O que aprenderam os psicoterapeutas fenomenológico-existenciais é que a simples reflexão do cliente sobre a sua experiência, sobre a sua vivência, sobre o seu mundo, relações etc.– não produziam a desejável mudança. Da mesma forma, a simples aprendizagem e elaboração de conhecimentos teóricos e conceituais, moralistas, não revelavam valor terapêutico de mudança e criação. Muito menos a manipulação do meramente comportamental e técnico. Em contrapartida, a entrega, e a facilitação e potencialização da entrega do cliente às dinâmicas de seu devir pré-reflexivo, pré-conceitual, fenomenológico e existencial; a entrega dele à sua experiência, à sua vivência, aos sentidos e vivências imediatas de seu corpo, possibilitava um enorme potencial de autorregulação, de autoequilibração, autoatualização, e de efetiva mudança terapêutica, e existencial. Este sempre foi, simplesmente, e é, o segredo das Psicologias e das psicoterapias Fenomenológico-Existenciais. De modo que é fundamental para elas a perspectiva particular da Fenomenologia. O retorno à própria vivência do possível, a ação. O retorno às coisas, aos objetos e situações do mundo, ao mundo e a si próprio, enquanto vivenciados, pré-reflexivamente, pré-conceitualmente, fenomenalmente. Na intuição originária da vivência de consciência.

Em específico, retornar de onde? Retornar especificamente de um mundo teórico, de conceitos, e de privilégio do teórico, e do conceitual, do moral. Retornar ao mundo e ao si mesmo, enquanto efetivamente vivenciados pré- reflexivamente, na intuição originária da vivência de consciência. Retornar do meramente teórico e moralista, idealista; do comportamental e do técnico. À momentaneidade da vivência, da ação fenomenológica, da fenomenológica da ação.
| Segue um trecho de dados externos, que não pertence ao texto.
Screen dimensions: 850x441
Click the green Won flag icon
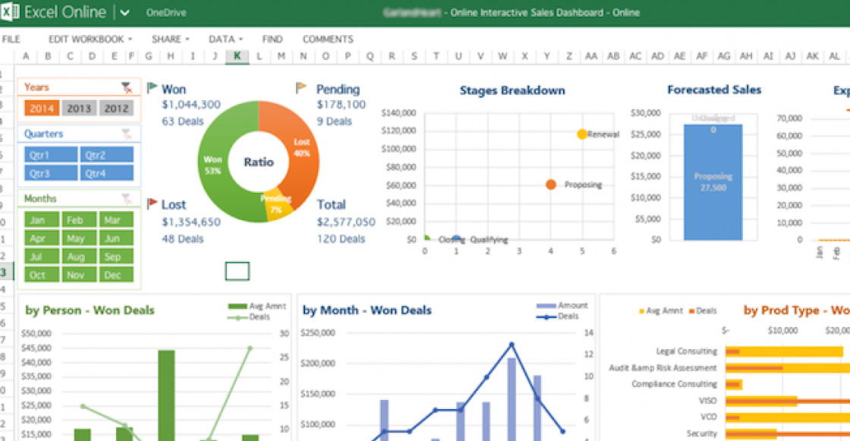(152, 89)
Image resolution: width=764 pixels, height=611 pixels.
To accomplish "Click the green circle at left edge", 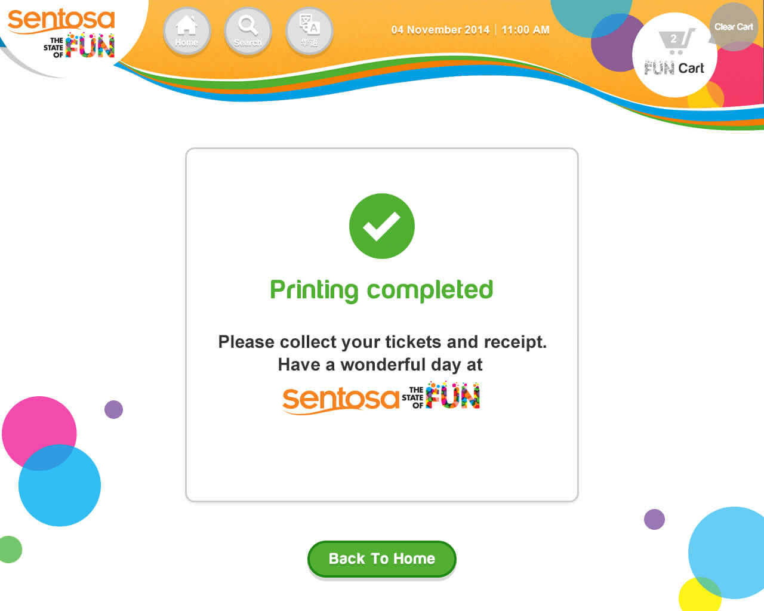I will pyautogui.click(x=9, y=550).
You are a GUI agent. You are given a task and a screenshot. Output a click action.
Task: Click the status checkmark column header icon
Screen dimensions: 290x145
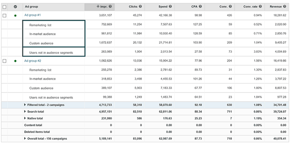coord(15,7)
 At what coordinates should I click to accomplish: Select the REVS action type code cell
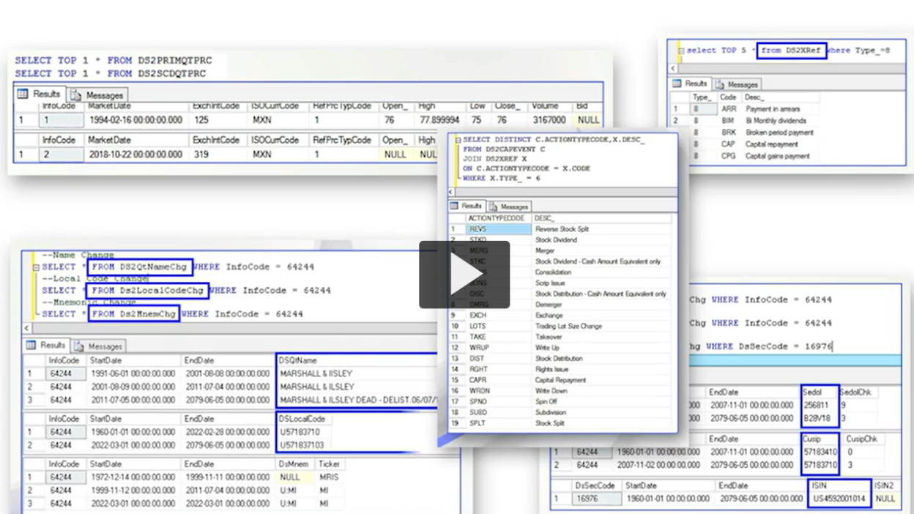[x=498, y=229]
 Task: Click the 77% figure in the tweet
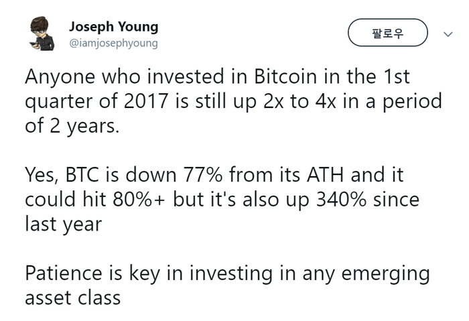pos(203,175)
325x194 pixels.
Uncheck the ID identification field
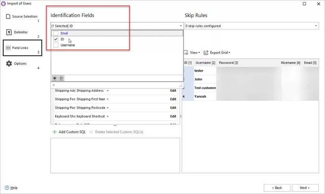point(56,39)
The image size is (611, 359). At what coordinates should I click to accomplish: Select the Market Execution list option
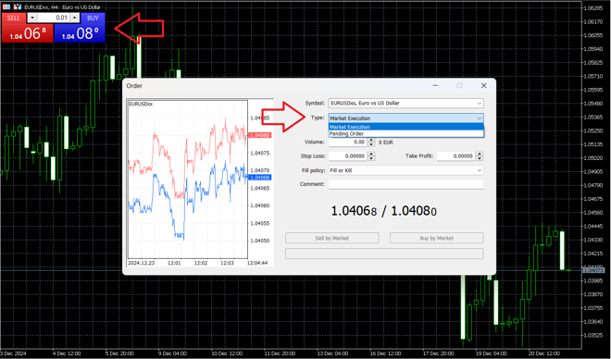pos(405,127)
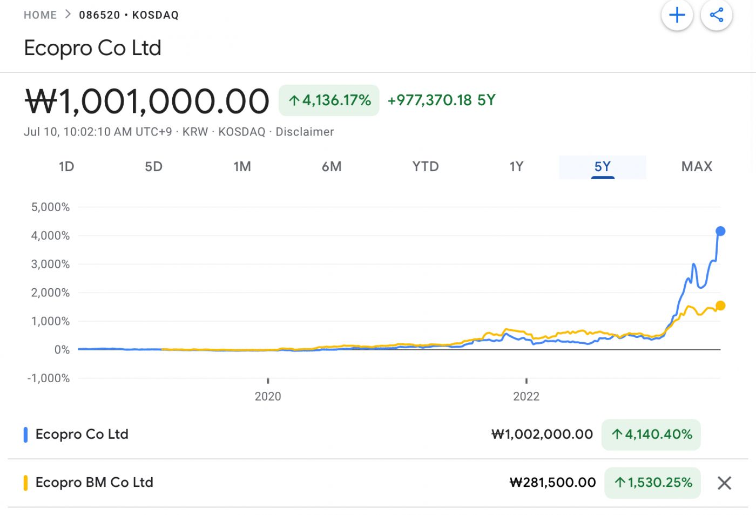Switch to the 6M chart range
Screen dimensions: 756x515
[332, 166]
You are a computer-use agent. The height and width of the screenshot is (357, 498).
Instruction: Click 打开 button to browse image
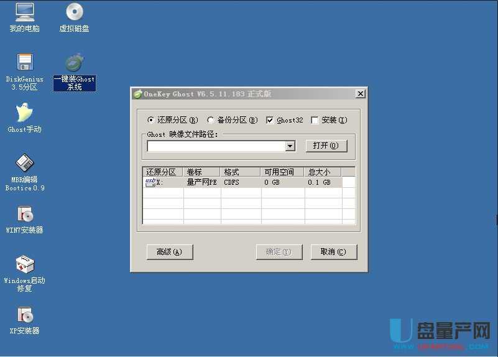pyautogui.click(x=326, y=146)
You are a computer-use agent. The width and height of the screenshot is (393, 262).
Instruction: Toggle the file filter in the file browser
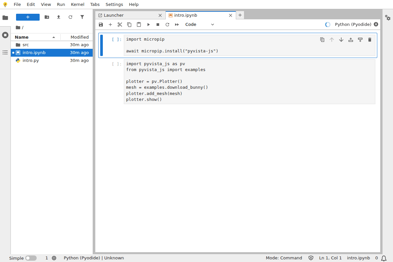point(82,17)
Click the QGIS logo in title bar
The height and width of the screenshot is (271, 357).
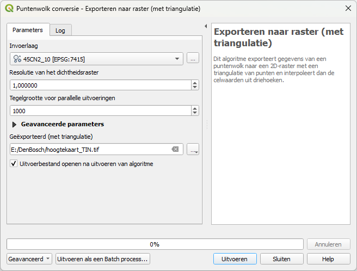pos(9,9)
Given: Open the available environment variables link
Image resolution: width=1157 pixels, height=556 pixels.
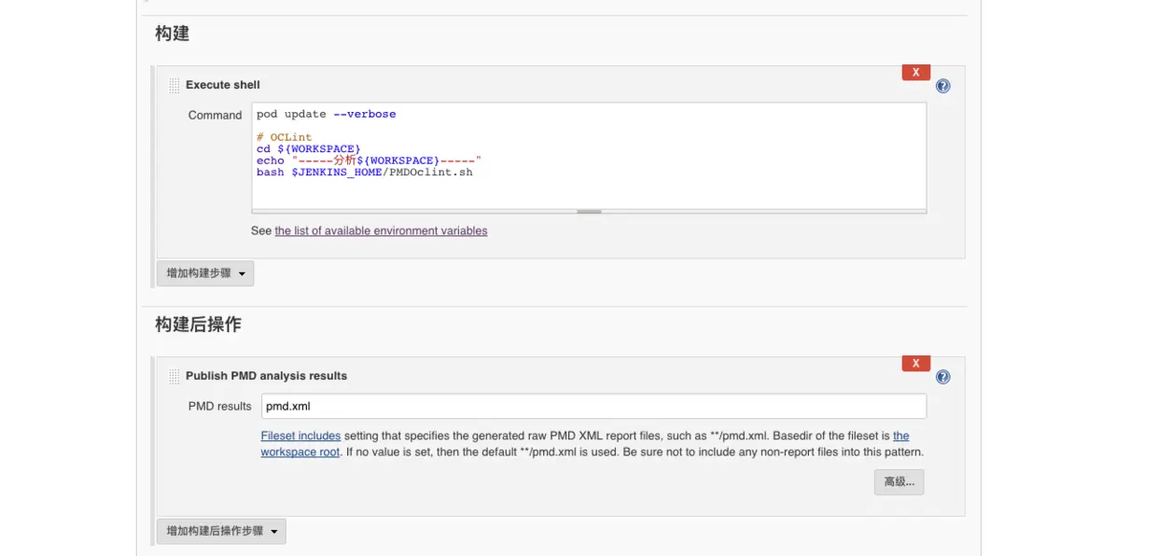Looking at the screenshot, I should [x=381, y=230].
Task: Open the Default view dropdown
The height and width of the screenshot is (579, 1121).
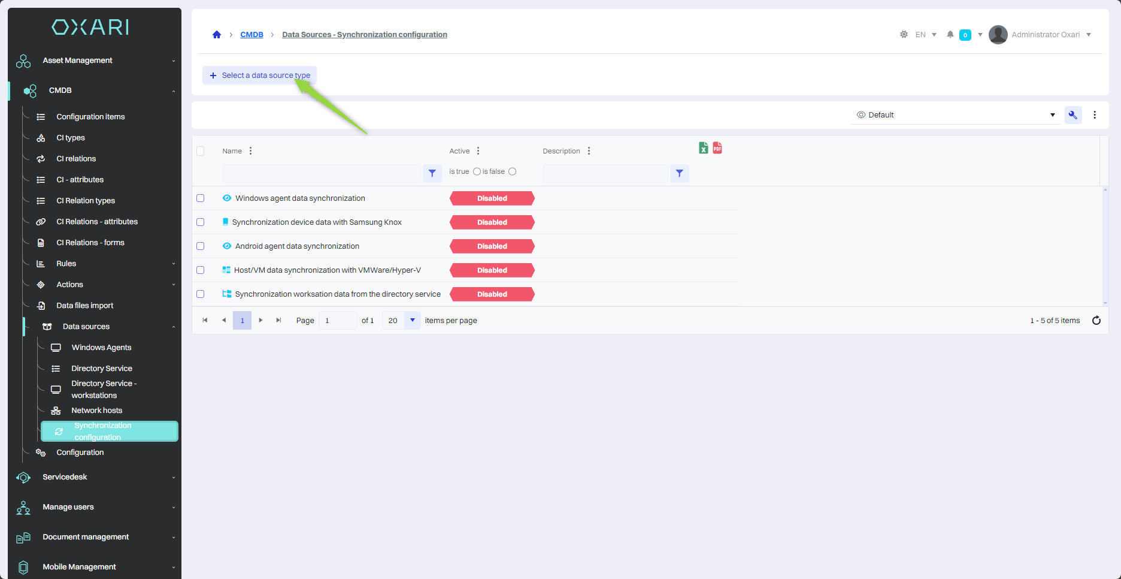Action: click(x=955, y=115)
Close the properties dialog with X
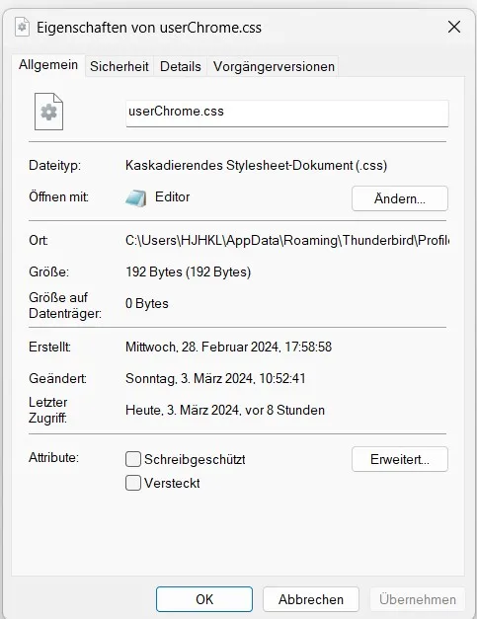The height and width of the screenshot is (619, 477). click(x=454, y=28)
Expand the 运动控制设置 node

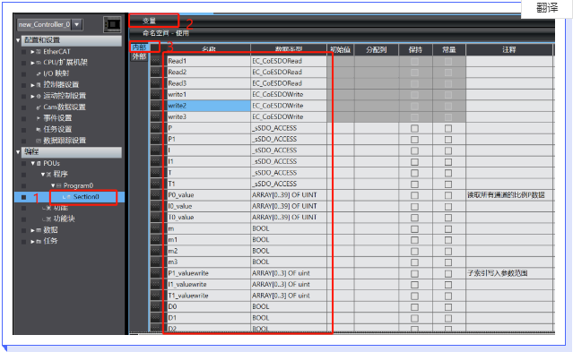tap(32, 96)
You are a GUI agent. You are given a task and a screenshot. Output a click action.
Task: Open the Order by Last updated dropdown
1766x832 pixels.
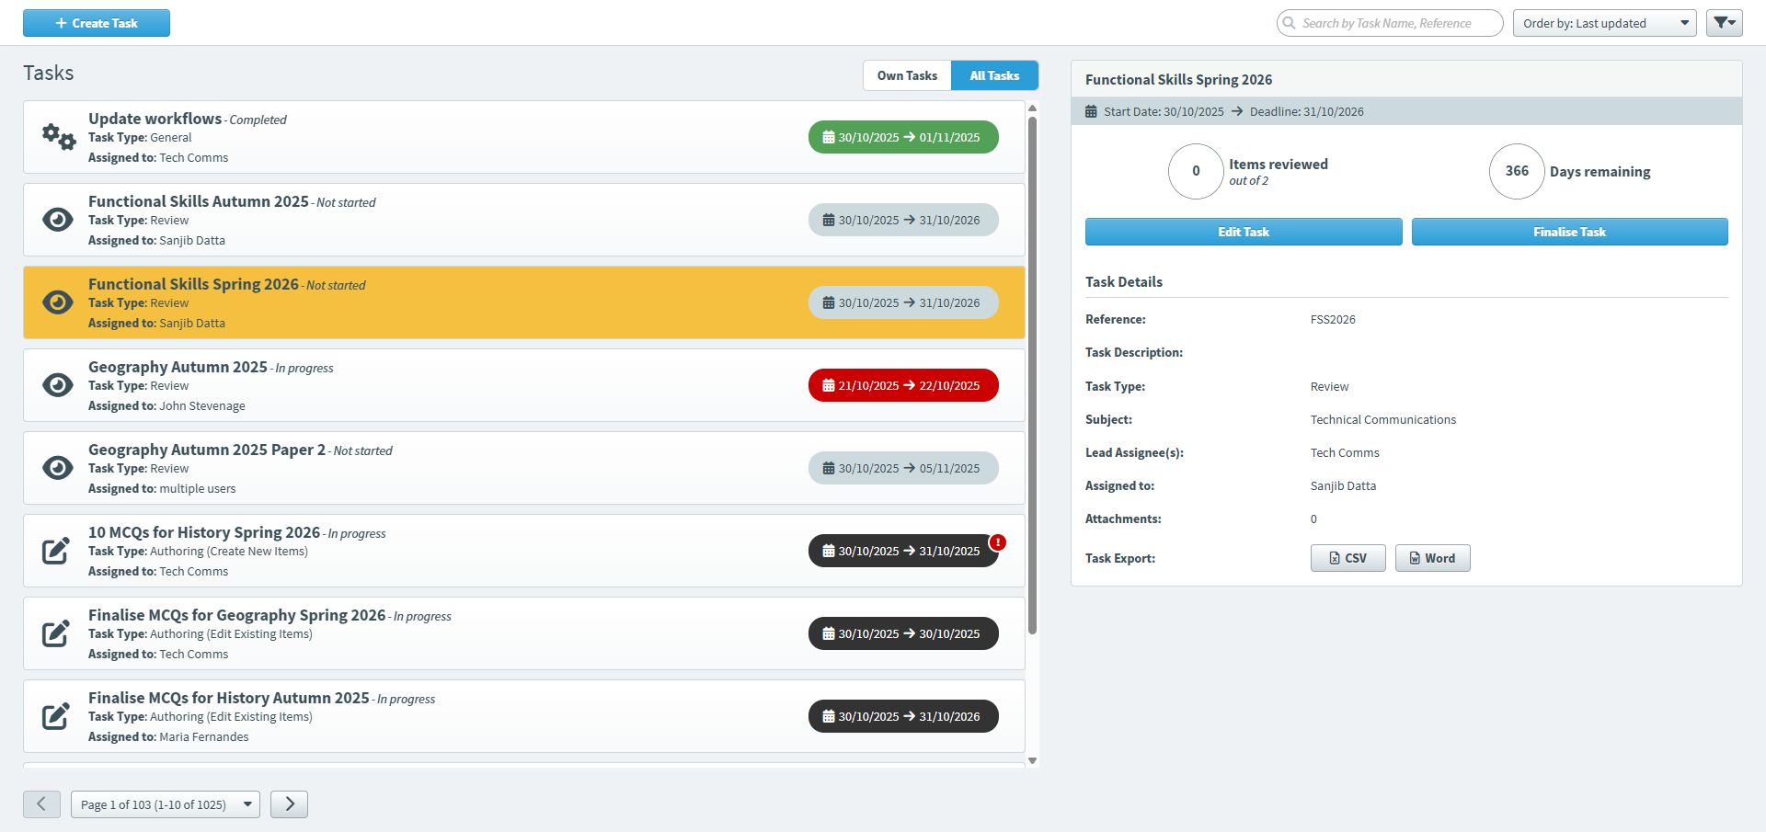[x=1604, y=23]
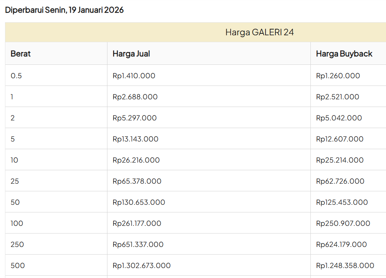Viewport: 386px width, 278px height.
Task: Click buyback price Rp1.248.358.000
Action: pos(345,266)
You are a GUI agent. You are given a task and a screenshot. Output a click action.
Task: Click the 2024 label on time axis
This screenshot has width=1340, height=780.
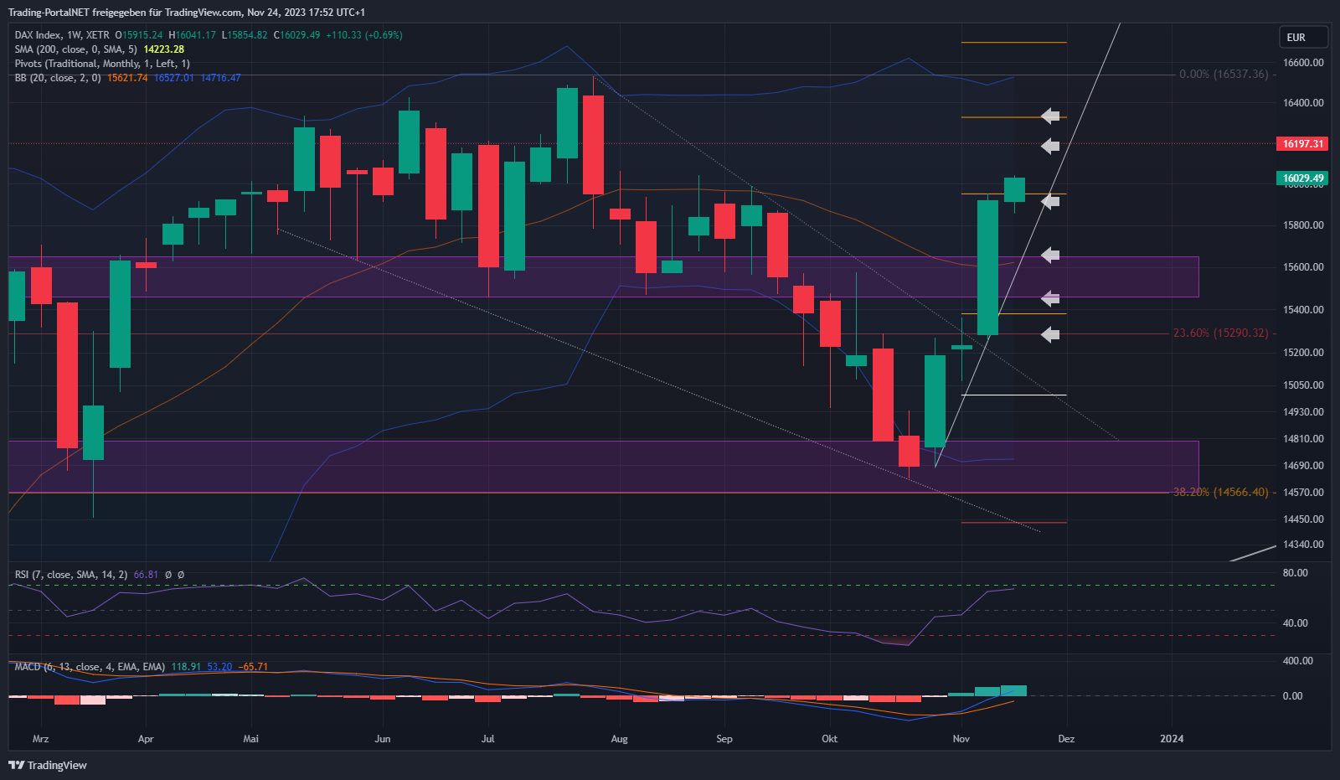[x=1171, y=739]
Talvez este seja o maior mérito da Fenomenologia, e que fundamenta as Psicologias e as psicoterapias Fenomenológico-Existenciais: a descoberta e afirmação do valor do outro, no devir possível de sua particularidade e diferença próprias, a afirmação do valor e da importância da dialogicidade como a possibilidade humana propriamente ontológica.